The width of the annular space equals 0.5 times the internal diameter of the inlet pipe 2.1 in the exemplary embodiment shown and may be, in principle, between 0.4 times and 1.5 times the internal diameter mentioned.


Intensive mixing of the concentrated inlet aerosol entering through the pipe 2.1 with the clean gas being fed laterally via the inlet 2.2.1 is achieved due to this embodiment without a loss due to deposition of aerosol particles, especially liquid particles, and the inlet aerosol is thus transformed into a diluted outlet aerosol.


The highly concentrated inlet aerosol is fed via the inlet pipe 2.1 to the mixing stage 2 with a preset volume flow. This inlet aerosol is mixed intensively with the controlled preset volume flow of the clean gas based on the design embodiment of the mixing stage 2.


Following a start-up phase, the inlet aerosol is diluted in the measuring operation to an outlet aerosol leaving the pipe end 2.3.2 of the outlet pipe 2.3, which dilution is determined by the preset mixing ratio, here at a ratio of 1:10, which can be detected in the usual manner in the sensor device 3 during the measuring operation, i.e., especially in terms of the particle flow over time and the size of the particles. The diluted aerosol leaving the sensor device 3 is suctioned off through the filter 5 via the mass flow controller 4 and the pump 6, is purified in the process into a clean gas (mixture) and is fed again to the mixing stage 2 in the likewise described manner at the described percentage of 90% or 4.5 L/minute. In a concrete embodiment, the mass flow of the inlet aerosol equals, for example, Ve=0.5 L/minute following a start-up phase in the measuring operation of the diluted aerosol flowing through the measuring device 3, which equals Vv=5 L/minute, and of the returned, added clean gas (clean air), equaling Vr=4.5 L/minute, while the waste gas flows into the surrounding area at a rate of 0.5 L/minute.

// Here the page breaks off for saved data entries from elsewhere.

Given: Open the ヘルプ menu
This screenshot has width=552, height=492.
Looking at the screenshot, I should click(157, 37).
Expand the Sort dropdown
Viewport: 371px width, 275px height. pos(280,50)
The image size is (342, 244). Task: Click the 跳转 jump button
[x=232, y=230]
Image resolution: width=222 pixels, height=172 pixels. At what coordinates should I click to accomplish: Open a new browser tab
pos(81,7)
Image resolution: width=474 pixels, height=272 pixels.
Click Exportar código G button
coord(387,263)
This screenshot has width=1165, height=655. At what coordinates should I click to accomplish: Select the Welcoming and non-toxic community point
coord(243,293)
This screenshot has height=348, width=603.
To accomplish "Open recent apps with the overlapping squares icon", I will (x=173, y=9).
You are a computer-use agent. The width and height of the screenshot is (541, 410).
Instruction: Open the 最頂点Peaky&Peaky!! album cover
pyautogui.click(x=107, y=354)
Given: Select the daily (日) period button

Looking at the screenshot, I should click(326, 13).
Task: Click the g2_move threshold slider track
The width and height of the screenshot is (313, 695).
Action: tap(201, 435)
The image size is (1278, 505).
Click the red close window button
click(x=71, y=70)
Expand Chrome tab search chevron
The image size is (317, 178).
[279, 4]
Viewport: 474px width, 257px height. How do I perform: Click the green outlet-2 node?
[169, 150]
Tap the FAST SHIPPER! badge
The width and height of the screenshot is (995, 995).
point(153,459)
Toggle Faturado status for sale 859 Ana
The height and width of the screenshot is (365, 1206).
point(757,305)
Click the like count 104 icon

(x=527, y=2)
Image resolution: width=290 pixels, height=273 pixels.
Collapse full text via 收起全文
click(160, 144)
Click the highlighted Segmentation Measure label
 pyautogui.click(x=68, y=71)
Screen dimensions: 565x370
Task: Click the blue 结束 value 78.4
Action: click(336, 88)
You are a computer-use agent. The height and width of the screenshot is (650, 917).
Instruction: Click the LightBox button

Dilution of a concentrated aerosol is achieved by the device according to the present invention and the described process according to the present invention in terms of the particles contained in it with the same gas or gas mixture, especially air, as is present in the concentrated inlet aerosol, i.e., especially in terms of the gas composition, the gas temperature and the moisture content of the gas.



FIG. 2 shows, by contrast, a variant in which foreign gas, for example, from a pressurized gas container or even foreign air from the surrounding area, is used for the dilution rather than returned clean gas. Accordingly, the clean gas line 2.6 is not a return line, but is connected on the inlet side to a foreign gas or foreign air source, but it preferably also has a purification device in addition to a pump and to a mass flow controller in order to ensure that clean gas/clean air is indeed added to the inlet aerosol. The configuration according to FIG. 2 is otherwise the same as that according to FIG. 1. In particular, the mentioned dimensions, measuring conditions and other parameters apply as well. Reference is therefore made to the description of FIG. 1.


The procedure is likewise the same as that described in connection with the embodiment shown in FIG. 1.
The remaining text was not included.